How Generalizable Is My Behavior Cloning Policy? A Statistical Approach to Trustworthy Performance Evaluation

from arxiv, This work has been submitted to the IEEE for possible publication. Copyright may be transferred without notice, after which this version may no longer be accessible

With the rise of stochastic generative models in robot policy learning, end-to-end visuomotor policies are increasingly successful at solving complex tasks by learning from human demonstrations. Nevertheless, since real-world evaluation costs afford users only a small number of policy rollouts, it remains a challenge to accurately gauge the performance of such policies. This is exacerbated by distribution shifts causing unpredictable changes in performance during deployment. To rigorously evaluate behavior cloning policies, we present a framework that provides a tight lower-bound on robot performance in an arbitrary environment, using a minimal number of experimental policy rollouts. Notably, by applying the standard stochastic ordering to robot performance distributions, we provide a worst-case bound on the entire distribution of performance (via bounds on the cumulative distribution function) for a given task. We build upon established statistical results to ensure that the bounds hold with a user-specified confidence level and tightness, and are constructed from as few policy rollouts as possible. In experiments we evaluate policies for visuomotor manipulation in both simulation and hardware. Specifically, we (i) empirically validate the guarantees of the bounds in simulated manipulation settings, (ii) find the degree to which a learned policy deployed on hardware generalizes to new real-world environments, and (iii) rigorously compare two policies tested in out-of-distribution settings. Our experimental data, code, and implementation of confidence bounds are open-source.

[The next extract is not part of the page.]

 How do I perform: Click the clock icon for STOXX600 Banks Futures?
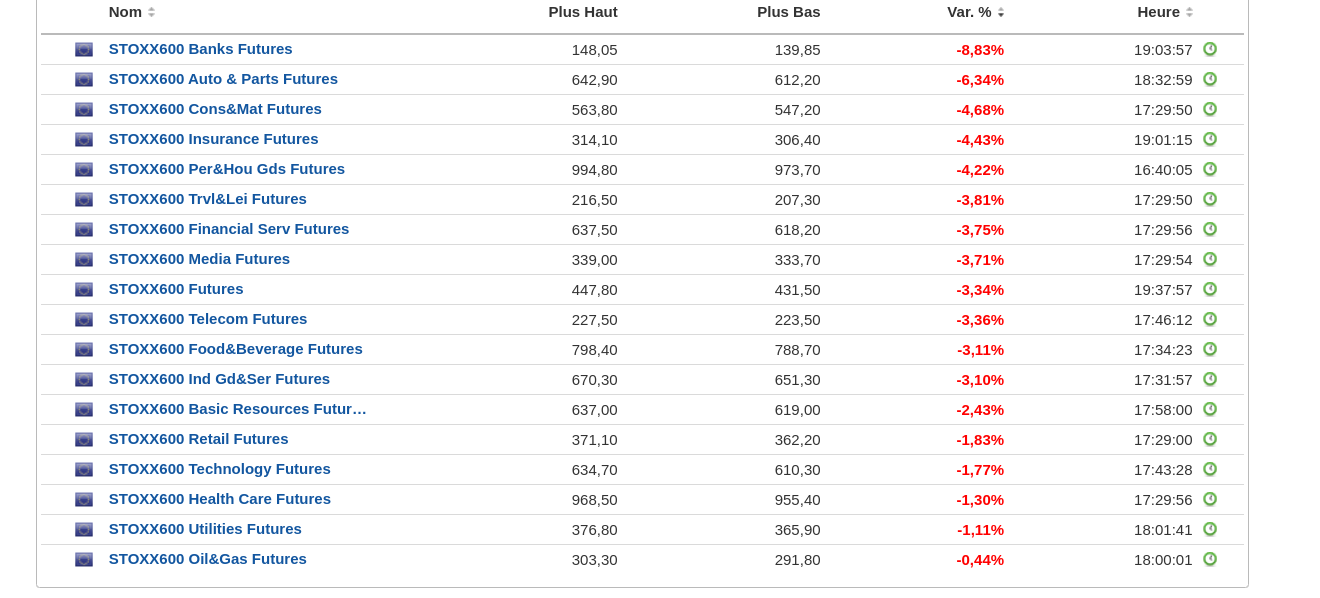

翻译：随着随机生成模型在机器人策略学习中的兴起，端到端的视觉运动策略通过从人类示范中学习，在解决复杂任务方面日益成功。然而，由于现实世界评估成本仅允许用户进行少量策略部署，准确衡量此类策略的性能仍是一个挑战。部署过程中由分布偏移引起的性能不可预测变化加剧了这一挑战。为严格评估行为克隆策略，我们提出了一个框架，该框架使用最少的实验性策略部署次数，为任意环境中的机器人性能提供一个紧密的下界。值得注意的是，通过对机器人性能分布应用标准随机序，我们为给定任务提供了整个性能分布（通过累积分布函数的界）的最坏情况界。我们基于已确立的统计结果，确保这些界在用户指定的置信水平和紧密度下成立，并且由尽可能少的策略部署次数构建而成。在实验中，我们在仿真和硬件平台上评估了视觉运动操作策略。具体而言，我们（i）在仿真操作设置中实证验证了这些界所保证的性质，（ii）探究了在硬件上部署的学习策略对新现实世界环境的泛化程度，以及（iii）严格比较了在分布外设置中测试的两种策略。我们的实验数据、代码及置信界实现均已开源。